Проведен сравнительный анализ мицеллярных эффектов в процессах пероксигидролиза и щелочного гидролиза 4-нитрофениловых эфиров фосфоновой, фосфорной и толуолсульфоновой кислот в организованных микрогетерогенных системах на основе димерных катионных имидазолсодержащих (Gemini surfactant, GS = AlkIm⁺-(CH₂)₃-Im⁺Alk ∙ 2Br^–, Alk = C₁₂H₂₅ или C₁₄H₂₉) и мономерных (AlkIm⁺CH₃ ∙ Br^–, Alk = C₁₂H₂₅ или C₁₄H₂₉) детергентов. Эффект концентрирования реагентов является основным фактором, ответственным за мицеллярный катализ. При этом α-эффект гидропероксид-иона, определяемый соотношением констант скоростей второго порядка пероксигидролиза и щелочного гидролиза, сохраняется и в зависимости от природы ПАВ/субстрата может составлять ~ 100.

Бензодифуразан взаимодействует с 1,3-дибром-5,5-диметилгидантоином в серной кислоте с образованием 5-бром-4,5-дигидробензо[1,2-c:3,4-c’]бис([1,2,5]оксадиазол)-4-ола, который при обработке гидроксидом кальция превращается в 1а,7b-дигидрооксирено[2’,3':5,6]бензо[1,2-c:3,4-c’]-бис([1,2,5]оксадиазол). Строение соединения установлено методом РСА. Полученное соединение проявляет свойства эпоксидов, легко присоединяет нуклеофилы с образованием соответствующих спиртов, которые при обработке п-толуолсульфохлоридом в присутствии тетрабутиламмонийбромида и едкого натрия в бензоле дают функциональные производные бензодифуразана.

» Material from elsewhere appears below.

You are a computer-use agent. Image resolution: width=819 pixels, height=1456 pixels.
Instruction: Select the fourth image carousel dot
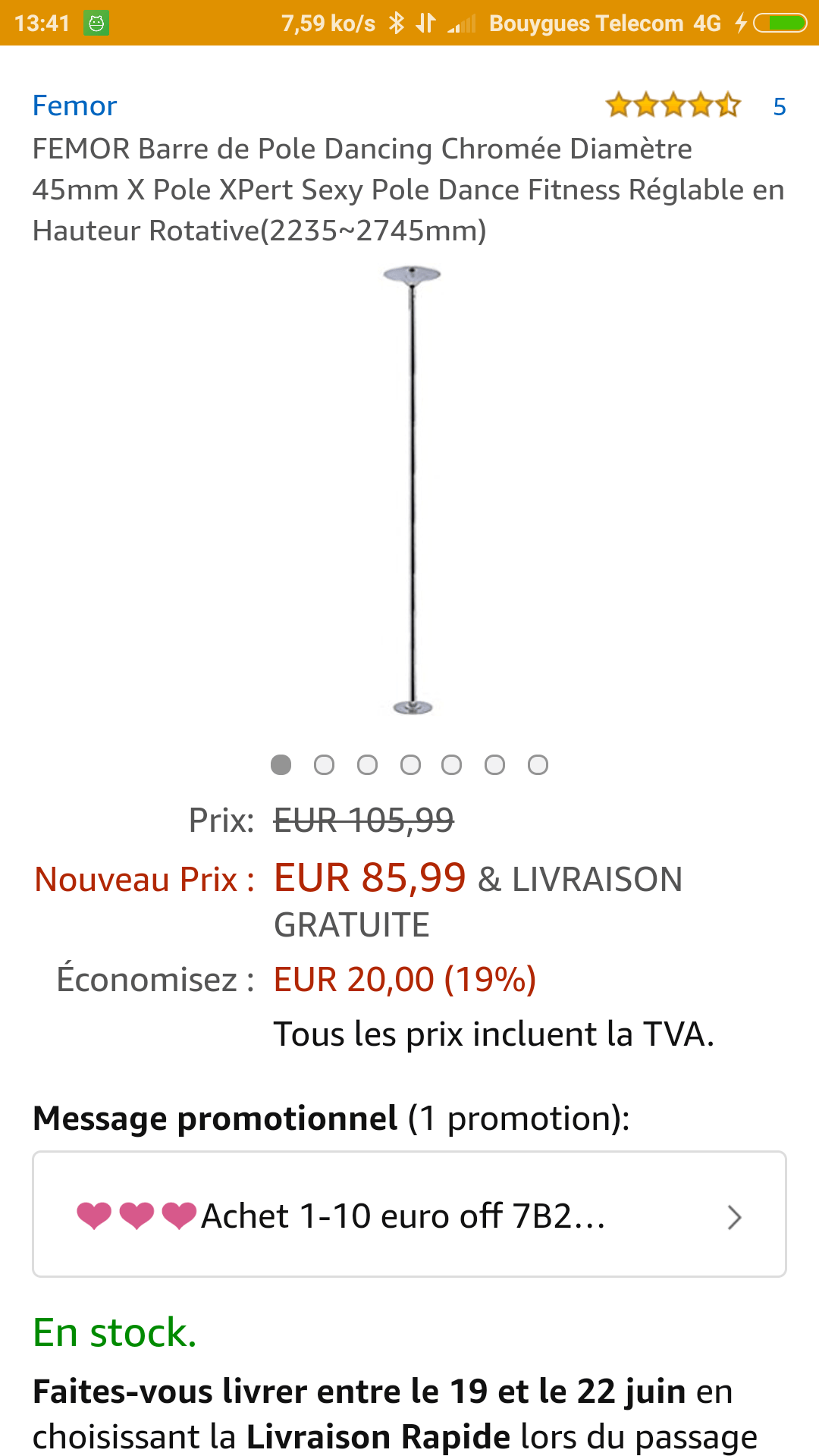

Трехкомпонентной конденсацией 2-бромдимедона, ароматических альдегидов и малононитрила получены замещенные 2,3,4,5,6,7-гексагидро-1-бензофуран-3,3-дикарбонитрилы.

При озонировании 2-дихлорметил-5-(1-метилэтилиден)-N-[(1R)-1-фенилэтил]циклопент-3-ен-1-карбоксамида в растворе CH₂Cl₂–MeOH (10 : 1) при 0°С и (3аR,6aR)-3-гидрокси-6-(1-метилэтилиден)-2-[(1R)-1-фенилэтил)-3,3а,6,6а-тетрагидроциклопента[c]пиррол-1(2Н)-она в растворе циклогексан–MeOH (10 : 1) при 5°С при ТСХ-контроле до полного расходования исходных соединений с последующей обработкой Me₂S получены новые оптически активные циклопентеноны для синтеза циклопентаноидов – 2-дихлорметил-5-оксо-N-[(1R)-1-фенилэтил]циклопент-3-ен-1-карбоксамид и (3аR,6aR)-3-гидрокси-2-[(1R)-1-фенилэтил]-2,3,3а,6а-тетрагидроциклопента[c]пиррол-1,6-дион соответственно.